You’d think that if ever there was a match made in heaven in the world of rock ‘n’ roll it’d be this one.

A visionary teenage rocker whose early guitar experiments hinted at the yet unheard sounds that would go on to define rock ‘n’ roll in due time is now hooking up with a record label that, while yet to really make much headway, would soon claw their way to the top of the heap in rock and would be the only one of the indie labels born in the earliest days of rock ‘n’ roll to still be around in the Twenty-First Century.

But don’t go buying any wedding gifts for Jimmy “Baby Face” Lewis and Atlantic Records just yet because if there’s one thing the music industry always proves it’s that you can never underestimate their ability to screw things up somehow.
 

 
Hang Your Head And Moan
After plenty of early missteps when Atlantic Records had no idea what types of records might sell and so they tried anything and everything under the sun, none of it very good, they finally began to get some returns with ex-jazzman Joe Morris and Tiny Grimes playing something other than jazz. What they were playing was rock ‘n’ roll and as those two artists became the only ones in their stable to get any decent returns they looked for others who might pursue a similar path and in early 1949 found two.

Stick McGhee and Ruth Brown would each score Top Five hits with their initial releases on Atlantic but even as the returns were coming in it seemed that Ahmet Ertegun, Atlantic’s founder, and Herb Abramson, his more experienced partner, were still unconvinced of this direction. They would inexplicably follow up McGhee’s rock smash with a record where one side was squarely in the down-home blues idiom and the other was a beguiling mix of pop and blues, a decision which is all the more indefensible considering they had another pure unbridled rocker cut at the same session as his hit that was sitting on the shelf gathering dust.

So much for being visionary. Hell, so much for being able to see mere inches in front of their faces for that matter!

But these frustrating gaffes aside Atlantic was aware of the potential rock ‘n’ roll had if nothing else and thus far when confronted with artists best suited for that realm they were able to extract some quality records out of them and would do so with increasing regularity over the next year or so until it became obvious that rock was truly where it was at and they put all of their efforts into conquering it.

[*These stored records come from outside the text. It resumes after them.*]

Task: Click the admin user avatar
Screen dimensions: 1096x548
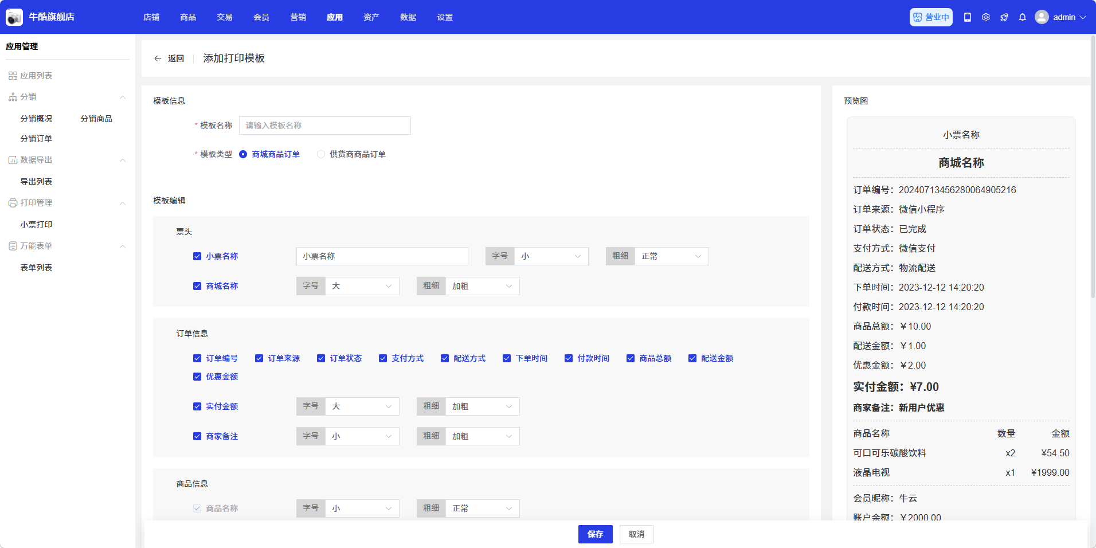Action: (1042, 17)
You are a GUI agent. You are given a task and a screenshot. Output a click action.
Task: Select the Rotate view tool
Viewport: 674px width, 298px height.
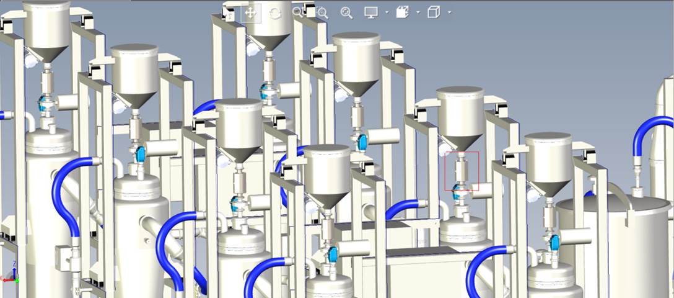click(275, 12)
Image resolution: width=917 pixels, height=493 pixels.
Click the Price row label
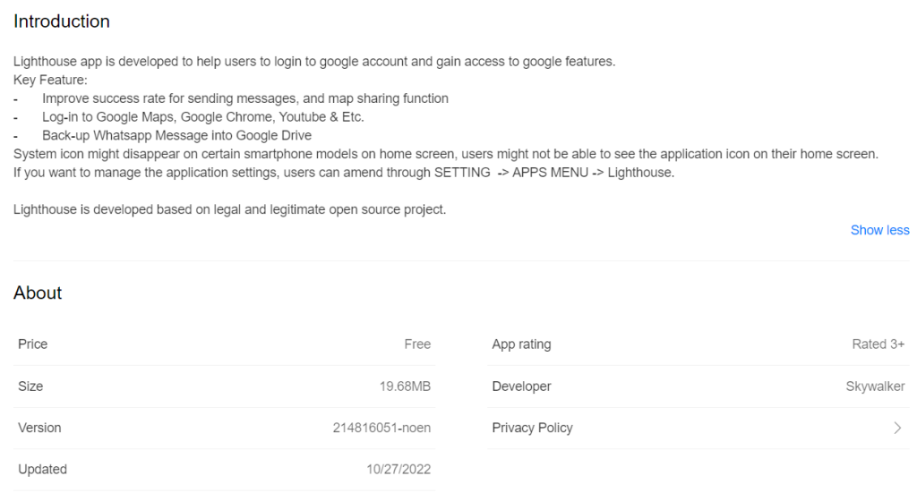tap(33, 344)
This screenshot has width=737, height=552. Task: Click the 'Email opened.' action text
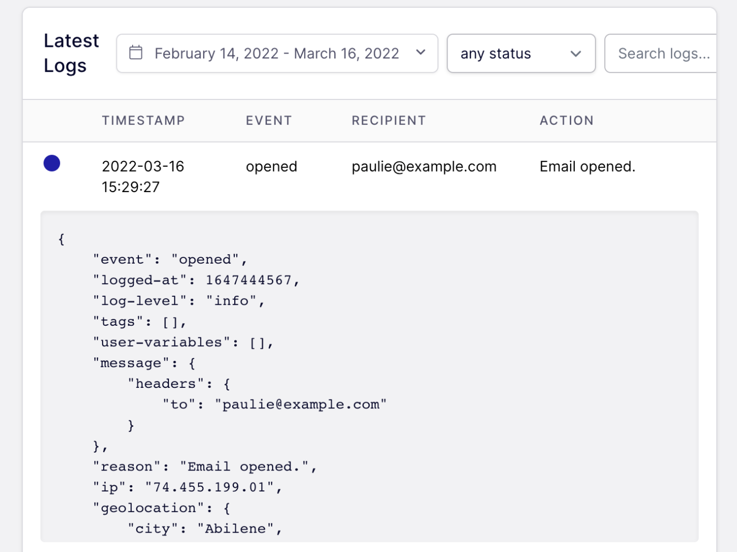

So that’s where we find ourselves the last day of August 1949 when Lewis, newly signed to the label, entered the studio for the first time under the auspices of Atlantic and cut his initial sides for them. Yes, he wrote them both himself, so the concepts for the songs, their pacing and delivery, fell on his shoulders, but the production and arrangements were surely shaped in large part by the men behind the glass at Atlantic and its here where the match made in heaven takes a detour into a less divine area of town.
 

The Only Lover Who Could Love Across The Sea
We may be letting Lewis off the hook – and putting Ahmet Ertegun and Herb Abramson ON said hook – unfairly, since we don’t know who suggested what in the studio, but it’s hard to believe that a cocky teenager who played guitar as well as he did would voluntarily toss that guitar into its case and put that case in the hall closet when he stepped on the studio floor for the first time to impress his new employees.

I’ll ask it this way: In your experience have you EVER known a teenager (whether yourself or others) to NOT want to show off if given the opportunity?

I didn’t think so.

So that’s why the arrangement to All Night Lover Blues strikes you as being an uneasy compromise between a record label seeking to make headway into a broader marketplace and an artist not wanting to piss off the adults in the room by petulantly stalking out and refusing to play unless they actually LET him play his guitar.

Oh it’s here, they at least acquiesced into letting him keep it in his hands for a sense of security if nothing else, but he’s barely playing it despite plenty of opportunities where it’d make perfect sense to showcase it.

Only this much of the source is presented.